Le Temps - Finance, samedi 11 juin 2011
Des sociétés d'analyse dénoncent la falsification des comptes
«Inexact, fallacieux et diffamatoire». La direction de Sino-Forest, dont l'action s'est effondrée de plus de 70% en deux séances la semaine dernière à Toronto, clame son innocence. Contrairement à ce qu'avance la société d'analyse Muddy Waters Research, le groupe forestier chinois n'a pas falsifié ses comptes de résultats, assure-t-il.
Son siège dénonce l'intérêt qu'a Muddy Waters à communiquer ce type d'informations notamment aux hedge funds, «compte tenu de sa position à découvert qui lui permet de réaliser des gains substantiels grâce à la chute de cours qu'elle a précipitée».
Cette bataille de communication entre Sino-Forest, dont le milliardaire John Paulson détenait 14,9% du capital à la fin avril, et Muddy Waters, société de l'analyste Carson Block, passionne les milieux financiers nord-américains.
Block n'en est pas à son premier «coup». Avant de dénoncer les pratiques de Sino-Forest - qu'il n'a pas hésité à comparer à la pyramide de Ponzi érigée par Bernard Madoff - le directeur de la recherche de Muddy Waters s'en était pris à deux sociétés chinoises cotées aux Etats-Unis: China MediaExpress et Rino International.
Après avoir bondi de 45% en 2009, de 49% en 2010 et s'être effondrée en 2011, l'action de China MediaExpress, spécialiste des panneaux publicitaires, a été suspendue sur le Nasdaq en mars. Sa cotation n'a pas repris depuis. Le fabricant de systèmes de contrôle de pollution, Rino International, a pour sa part été définitivement retiré du Nasdaq et fait l'objet de poursuites.
Alors que les sociétés chinoises ont contribué à un quart des introductions en bourse aux Etats-Unis en 2010, ces cas ne sont pas isolés. Au cours des derniers mois, une quinzaine de sociétés privées ont défrayé la chronique (China Electric, Longtop, Duoyan...) en révélant de potentielles fraudes comptables.

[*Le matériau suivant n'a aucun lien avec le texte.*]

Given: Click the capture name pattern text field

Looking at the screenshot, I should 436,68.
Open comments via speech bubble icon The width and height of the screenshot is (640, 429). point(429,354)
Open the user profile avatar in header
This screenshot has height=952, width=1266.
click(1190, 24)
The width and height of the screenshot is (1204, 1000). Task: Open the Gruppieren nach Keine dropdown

Le scénario est généralement le même: après qu'un opérateur de marché tel Carson Block émet de sérieux doutes sur les comptes d'une société cotée en Amérique du Nord, son cours s'effondre en bourse puis son auditeur s'en distancie. Le mois dernier, le responsable des cotations du Nasdaq, Bob McCooey, a défendu les grandes places boursières américaines, déclarant que le gendarme des marchés financiers, la SEC, «érigeait des normes (de cotation), que les bourses en fixaient aussi, et qu'il s'agissait des plus rigoureuses au monde». Mais la SEC et un nombre croissant d'investisseurs déplorent que Pékin n'ait pas autorisé l'autorité comptable américaine (PCAOB) à obtenir des informations de la part des cabinets d'audit basés en Chine. Le président du PCAOB, James Doty, a confié à l'agence Reuters qu'il espérait qu'un accord sino-américain soit conclu avant la fin 2011.

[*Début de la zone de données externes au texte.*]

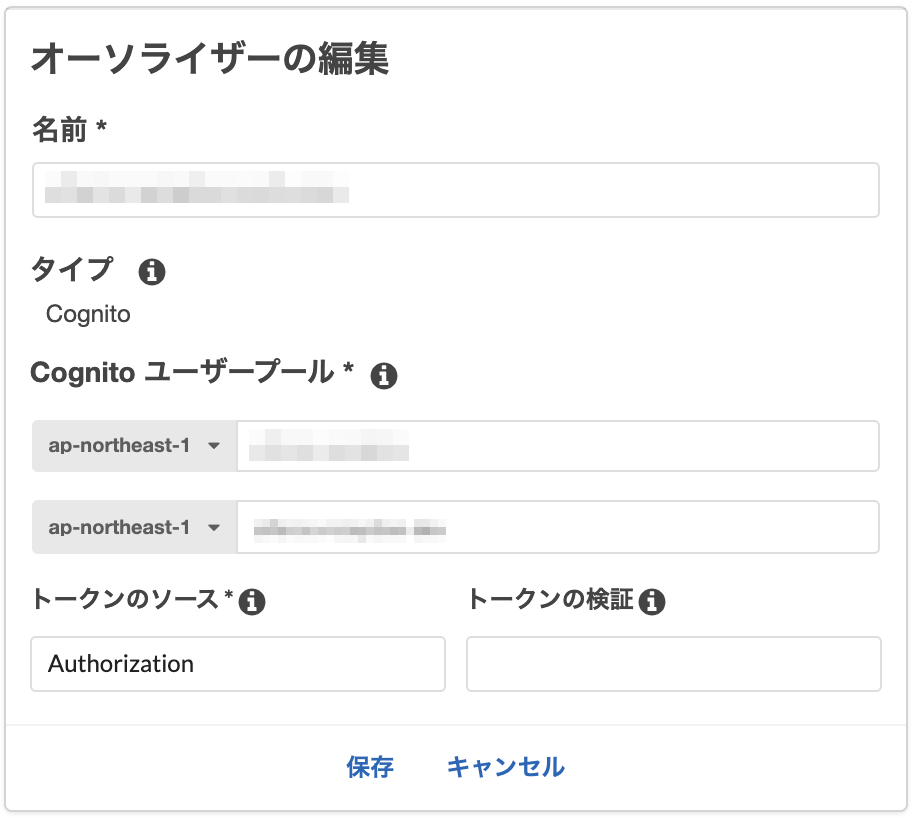Show tooltip beside Cognito ユーザープール label
The width and height of the screenshot is (914, 818).
pyautogui.click(x=383, y=375)
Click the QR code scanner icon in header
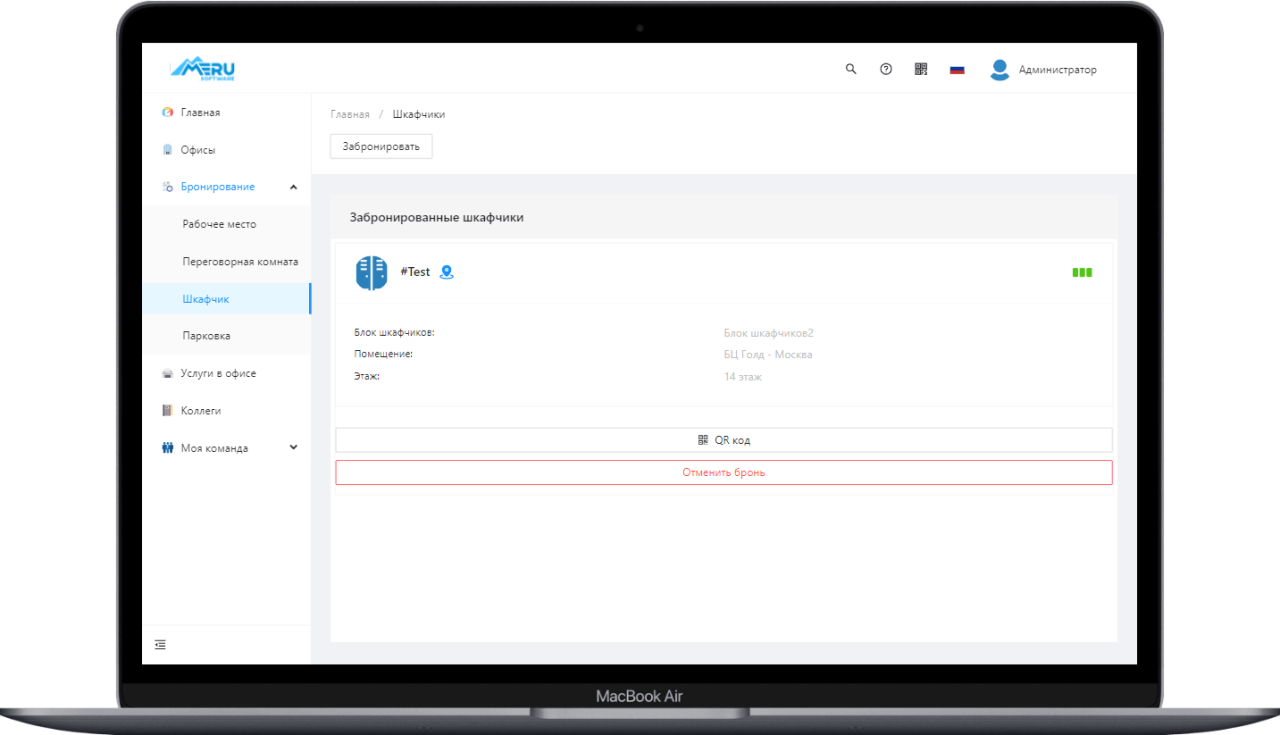Image resolution: width=1280 pixels, height=735 pixels. (x=921, y=69)
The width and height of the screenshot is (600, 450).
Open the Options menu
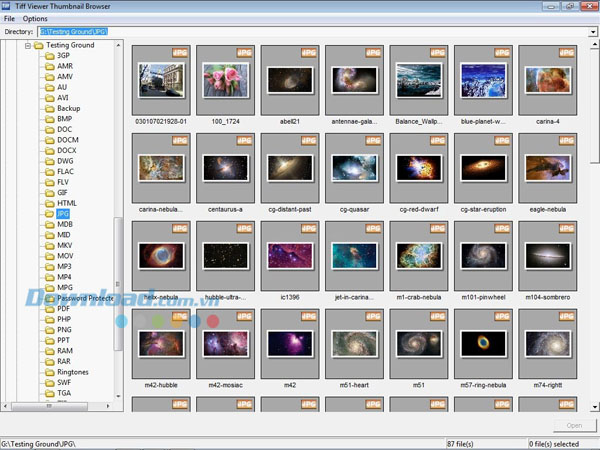click(x=35, y=19)
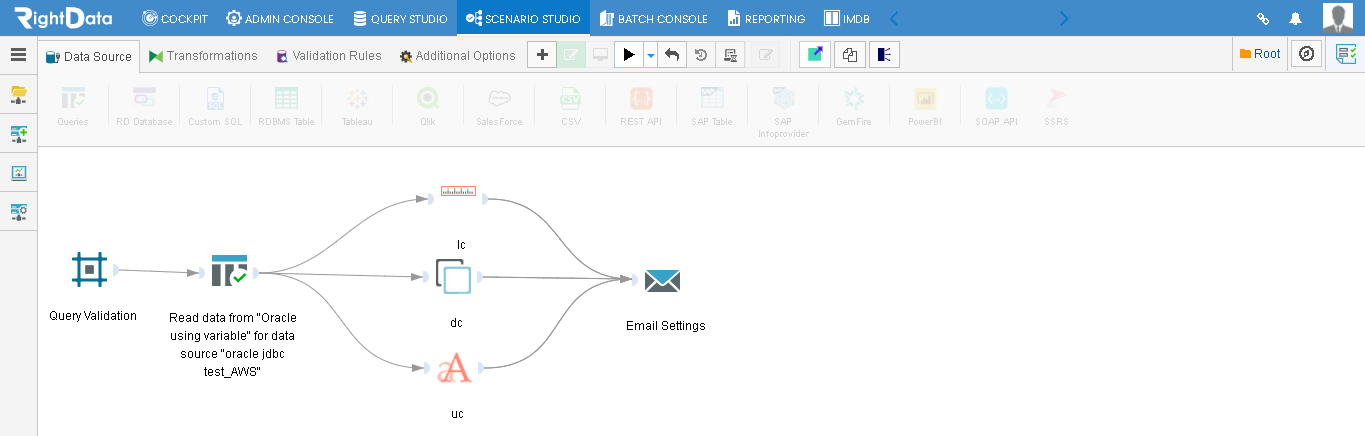
Task: Select the dc node on canvas
Action: (x=454, y=277)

De son côté, la SEC a mis en garde jeudi au sujet des risques associés aux «fusions inversées», qui permettent à des sociétés chinoises d'avoir accès aux marchés boursiers américains en rachetant une entreprise cotée aux Etats-Unis. Selon le PCAOB, entre janvier 2007 et fin mars 2010, 159 sociétés chinoises ont intégré la cote américaine via une «reverse merger». Leur capitalisation s'élevait à 12,8 milliards de dollars à la fin de cette période, contre 27,2 milliards de dollars pour les 56 sociétés chinoises qui ont réalisé dans le même temps de «véritables» introductions en bourse aux Etats-Unis.